Peningkatan harga properti residensial di pasar primer tertinggi diperkirakan terjadi pada jenis rumah tipe menengah yang mencapai 1,61 persen (qtq). Untuk tipe rumah besar dan kecil masing-masing diperkirakan meningkat sebesar 0,75 persen (qtq) dan 0,59 persen (qtq).
“Berdasarkan hasil survei, beberapa faktor yang mendorong pertumbuhan harga properti residensial di pasar primer pada triwulan II-2016 adalah kenaikan harga bahan bangunan (34,62 persen), kenaikan upah pekerja (32,05 persen), biaya perizinan (21,79 persen), adanya penambahan fasilitas umum di perumahan (6,41 persen) dan faktor lainnya (3,85 persen),” papar Iman.
Menurutnya, dasil survei terkonfirmasi bahwa pembiayaan bank dan dana internal perusahaan tetap menjadi sumber utama pembiayaan pembangunan properti residensial, dengan share masing-masing sebesar 52 persen dan 33 persen.
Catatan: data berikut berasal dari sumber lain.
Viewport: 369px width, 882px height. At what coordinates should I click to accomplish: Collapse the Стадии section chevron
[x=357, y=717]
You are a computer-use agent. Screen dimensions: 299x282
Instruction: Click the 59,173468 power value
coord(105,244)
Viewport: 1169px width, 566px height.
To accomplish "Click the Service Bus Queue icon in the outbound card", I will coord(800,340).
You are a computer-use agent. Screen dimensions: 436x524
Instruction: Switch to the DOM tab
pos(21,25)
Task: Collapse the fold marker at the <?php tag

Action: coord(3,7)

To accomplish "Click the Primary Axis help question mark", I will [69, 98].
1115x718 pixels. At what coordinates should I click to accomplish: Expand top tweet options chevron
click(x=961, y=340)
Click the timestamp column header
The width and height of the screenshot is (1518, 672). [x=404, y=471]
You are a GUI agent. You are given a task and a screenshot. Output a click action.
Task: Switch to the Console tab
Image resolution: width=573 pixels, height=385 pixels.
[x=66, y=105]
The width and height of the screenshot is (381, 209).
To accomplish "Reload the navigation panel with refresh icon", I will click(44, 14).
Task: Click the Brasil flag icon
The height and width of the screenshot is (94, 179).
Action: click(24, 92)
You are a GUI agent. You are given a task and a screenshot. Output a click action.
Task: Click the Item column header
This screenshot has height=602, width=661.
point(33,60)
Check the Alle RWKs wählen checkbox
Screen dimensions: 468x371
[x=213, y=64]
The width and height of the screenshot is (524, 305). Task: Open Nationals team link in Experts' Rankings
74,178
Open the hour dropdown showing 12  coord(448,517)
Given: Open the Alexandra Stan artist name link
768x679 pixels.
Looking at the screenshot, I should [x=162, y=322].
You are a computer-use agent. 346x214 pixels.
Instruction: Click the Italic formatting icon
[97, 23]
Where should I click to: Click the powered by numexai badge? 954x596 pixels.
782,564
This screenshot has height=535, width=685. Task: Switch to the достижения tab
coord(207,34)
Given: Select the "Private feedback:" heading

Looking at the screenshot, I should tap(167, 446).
Sisanya sebesar 15 persen komposisi pembiayaan pembangunan properti residensial berasal dari konsumen (melalui downpayment).
Dari sisi konsumen, fasilitas Kredit Pemilikan Rumah (KPR) tetap menjadi pilihan utama pembiayaan konsumen untuk semua tipe rumah. Untuk tipe rumah kecil sampai dengan tipe 36, prosentase konsumen yang menggunakan fasilitas KPR mencapai 74,50 persen. Tipe rumah menengah (tipe >36-70) 72,45 persen dan tipe rumah besar (Tipe > 70) mencapai 79,88 persen.
“Perkembangan penyaluran kredit perbankan untuk kepemilikan rumah tinggal (KPR) untuk semua tipe rumah menunjukkan pertumbuhan yang melambat pada triwulan II-2016 dibanding triwulan sebelumnya,” ucapnya. Pertumbuhan penyaluran KPR untuk tipe kecil di triwulan II-2016 tumbuh sebesar -5,53 persen (yoy), lebih rendah dibanding pertumbuhan triwulan sebelumnya yang sebesar -3,92 persen (yoy).
Sementara itu, penyaluran KPR untuk rumah tipe menengah tumbuh sebesar 6,91 persen (yoy) di triwulan II-2016, jauh lebih rendah dibanding triwulan I-2016 yang sebesar 10,22 persen (yoy). Hal yang sama juga terjadi untuk tipe rumah besar yang juga menunjukkan perlambatan penyaluran kredit KPR, tercermin dengan pertumbuhan sebesar 7,10 persen (yoy) di triwulan II-2016 lebih rendah dibanding triwulan sebelumnya yang sebesar 8,38 persen (yoy).
Pelambatan penyaluran kredit KPR ini sejalan dengan pelambatan yang terjadi pada harga properti residensial pada pasar primer untuk triwulan II-2016. “Dilihat dari nominalnya, total kredit untuk kepemilikan rumah tinggal di triwulan II-2016 tercatat sebesar Rp10,99 triliun, meningkat 3,27 persen (yoy) dibanding triwulan I-2016 yang sebesar Rp11,09 triliun,” demikian Iman.